Category: Environment

  • Temperature Errors and Response Raise Doubts

    More coverage of errors in global climate data appears in The Telegraph. The errors were in Russian data, where apparently the September temperature figures were used again for October.

    A GISS spokesman lamely explained that the reason for the error in the Russian figures was that they were obtained from another body, and that GISS did not have resources to exercise proper quality control over the data it was supplied with. This is an astonishing admission: the figures published by Dr Hansen’s institute are not only one of the four data sets that the UN’s Intergovernmental Panel on Climate Change (IPCC) relies on to promote its case for global warming, but they are the most widely quoted, since they consistently show higher temperatures than the others.

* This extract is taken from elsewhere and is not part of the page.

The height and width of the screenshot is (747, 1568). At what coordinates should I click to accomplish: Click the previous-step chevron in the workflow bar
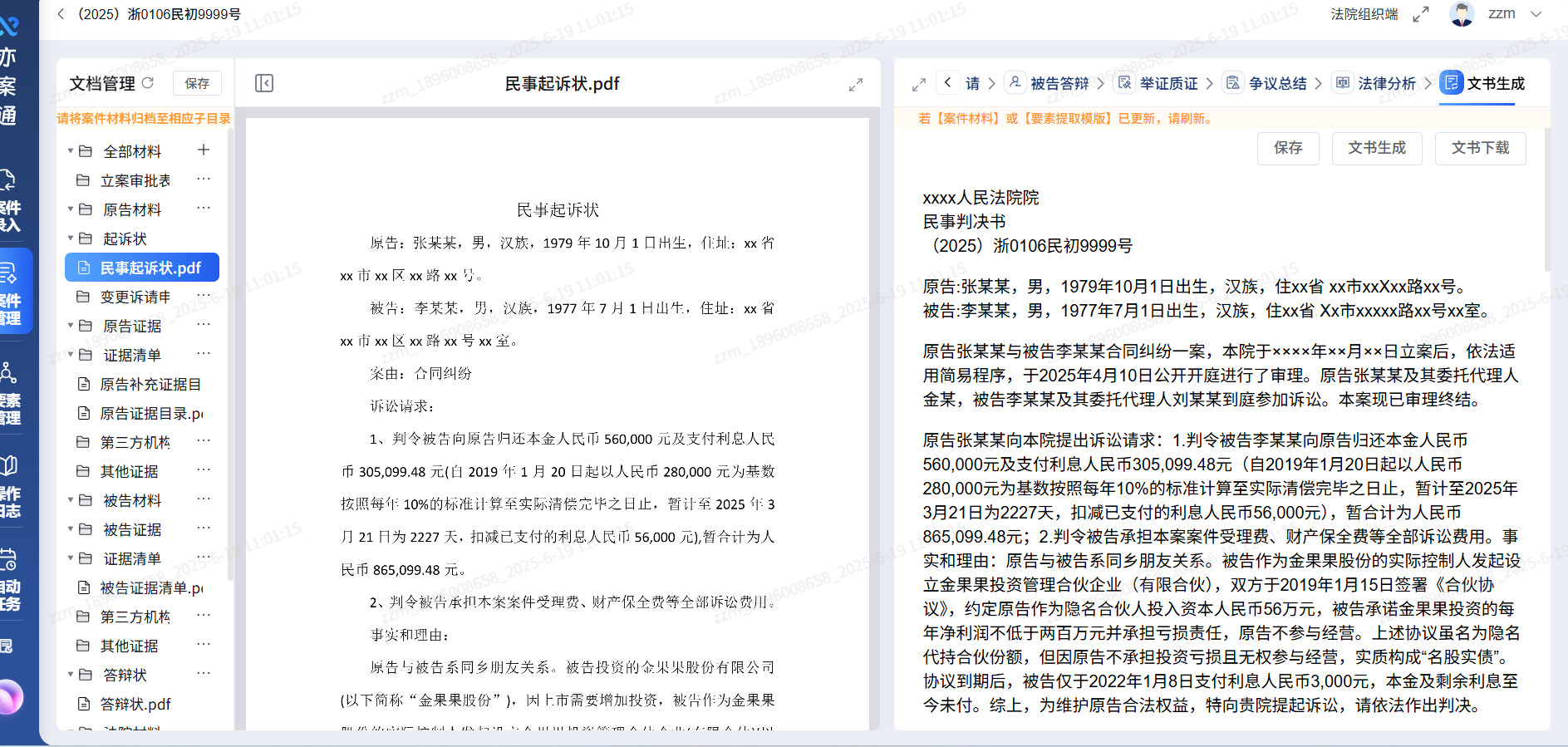(x=948, y=82)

    If there is one scientist more responsible than any other for the alarm over global warming it is Dr Hansen, who set the whole scare in train back in 1988 with his testimony to a US Senate committee chaired by Al Gore. Again and again, Dr Hansen has been to the fore in making extreme claims over the dangers of climate change. … Yet last week’s latest episode is far from the first time Dr Hansen’s methodology has been called in question.

    Source: The world has never seen such freezing heat.

  • It’s colder in Russia in October than in September

    Or at least it should be, unless you’re a global warming alarmist. Then it’s okay to use September temperatures for missing October observations.

    That’s what the Investor’s Business Daily editorial Cold, Hard Facts reports happened. Really.

    The editorial is based on Steve McIntyre’s research, reported on his site Climate Audit in the post Did Napoleon Use Hansen’s Temperature Data?

  • The Fallacy of “Green Jobs”

    Does climate change offer an opportunity to spend ourselves out of a possible recession? John Stossel doesn’t think so, and in his piece The Fallacy of “Green Jobs” he lays out the case.

    Key points:

    “The fallacy is the same in every case: Even if the program creates jobs building bridges or windmills, it necessarily prevents other jobs from being created. This is because government spending merely diverts money from private projects to government projects.” Stossel relies on Frederic Bastiat and his explanation of the broken window fallacy for support. This fallacy is expertfully explained by Henry Hazlitt, and I quote him extensively in my post Henry Hazlitt Explains Frederic Bastiat, or, A Broken Window Really Hurts No Matter What the New York Times Says. Hazlitt also has much to say about the folly of creating jobs through public works projects.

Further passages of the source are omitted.